American daredevil and "human fly"

Henry Roland, also known as D.D. Roland, was an American daredevil and "human fly" who became famous for free climbing buildings around the country in the 1920s and 1930s. He began his high flying antics in 1924 to public acclaim. Roland identified himself as The Human Fly, a name that was also used by several other performers with similar acts.

==Career==
Roland traveled the country with his act and climbed buildings as far apart as Texas and Montana.

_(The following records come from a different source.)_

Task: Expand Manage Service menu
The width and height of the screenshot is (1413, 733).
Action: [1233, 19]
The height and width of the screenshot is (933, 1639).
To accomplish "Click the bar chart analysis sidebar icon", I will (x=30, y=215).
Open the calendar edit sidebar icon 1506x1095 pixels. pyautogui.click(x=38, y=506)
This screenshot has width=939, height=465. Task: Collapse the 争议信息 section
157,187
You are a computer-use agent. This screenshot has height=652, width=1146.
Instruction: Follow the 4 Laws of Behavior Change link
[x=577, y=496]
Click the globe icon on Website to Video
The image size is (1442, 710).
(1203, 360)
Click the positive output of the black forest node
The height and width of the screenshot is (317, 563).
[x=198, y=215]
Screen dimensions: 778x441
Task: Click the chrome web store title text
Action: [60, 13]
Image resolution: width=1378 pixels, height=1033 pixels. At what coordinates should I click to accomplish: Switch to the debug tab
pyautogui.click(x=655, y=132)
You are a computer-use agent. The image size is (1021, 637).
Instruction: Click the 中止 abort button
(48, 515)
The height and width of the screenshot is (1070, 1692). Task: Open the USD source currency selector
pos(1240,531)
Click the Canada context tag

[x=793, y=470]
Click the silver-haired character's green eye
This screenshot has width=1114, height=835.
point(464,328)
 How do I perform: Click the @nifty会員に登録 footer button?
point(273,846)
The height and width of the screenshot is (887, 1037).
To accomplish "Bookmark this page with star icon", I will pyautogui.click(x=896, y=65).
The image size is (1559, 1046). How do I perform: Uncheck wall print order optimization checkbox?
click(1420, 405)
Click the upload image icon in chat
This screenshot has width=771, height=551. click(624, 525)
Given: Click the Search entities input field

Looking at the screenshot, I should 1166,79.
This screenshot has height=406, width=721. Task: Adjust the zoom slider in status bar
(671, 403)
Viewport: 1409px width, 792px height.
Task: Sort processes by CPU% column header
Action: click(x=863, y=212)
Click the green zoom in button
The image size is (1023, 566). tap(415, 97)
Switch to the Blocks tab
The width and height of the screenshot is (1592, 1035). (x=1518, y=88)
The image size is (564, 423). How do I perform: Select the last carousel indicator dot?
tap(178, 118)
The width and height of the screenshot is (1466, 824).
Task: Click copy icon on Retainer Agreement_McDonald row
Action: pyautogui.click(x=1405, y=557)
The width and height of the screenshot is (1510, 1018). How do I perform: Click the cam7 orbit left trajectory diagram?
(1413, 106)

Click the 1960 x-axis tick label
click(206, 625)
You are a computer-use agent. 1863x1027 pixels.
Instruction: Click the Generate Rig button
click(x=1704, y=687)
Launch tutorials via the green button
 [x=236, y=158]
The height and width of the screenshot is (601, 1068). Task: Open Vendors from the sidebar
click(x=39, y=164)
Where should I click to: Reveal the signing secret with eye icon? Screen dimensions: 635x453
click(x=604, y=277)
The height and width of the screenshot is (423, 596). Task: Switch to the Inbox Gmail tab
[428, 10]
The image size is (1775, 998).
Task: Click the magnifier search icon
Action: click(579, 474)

Roland's high-profile stunts included climbs of the Cleveland Hotel, the Davis County Courthouse, the Kearny County Courthouse, and Allentown National Bank. Roland's 1926 climb of the Tribune Building in Tampa, Florida, attracted more than 15,000 viewers. Roland survived one highly publicized fall in his career: "he fell from the third floor of the McAlpin Hotel in New York City. He crashed through an awning on the way down and this broke the force of the fall. It nearly cost him his life, however, and only after many months in a hospital was he able to continue his dare devil occupation." Even a close brush with death could not keep Roland from performing, and he worked to make his shows ever more thrilling after his return.

==Death==
Roland's final act occurred in Greeneville, Tennessee, in 1937. He again fell during a stunt but this time there was no awning to break his fall. A contemporary trade magazine set up what happened: "It had long been his ambition to develop a new act that would give more thrills than his former acts, and last winter he realized it by bringing out a high trapeze and swaying pole, performed without a safety net, 110 feet above the ground. At the Ottway Fair, Greenville [sic], Tenn., October 7, while completing the finale of his trapeze, a forward somersault to ankle catch, a gust of wind blew his trapeze bar from under him and he fell to his death." His death certificate identified a "broken right femur, broken bones of hands, probably internal injuries, probably fractured skull" and concluded that he was killed by a "crush injury" secondary to his fall.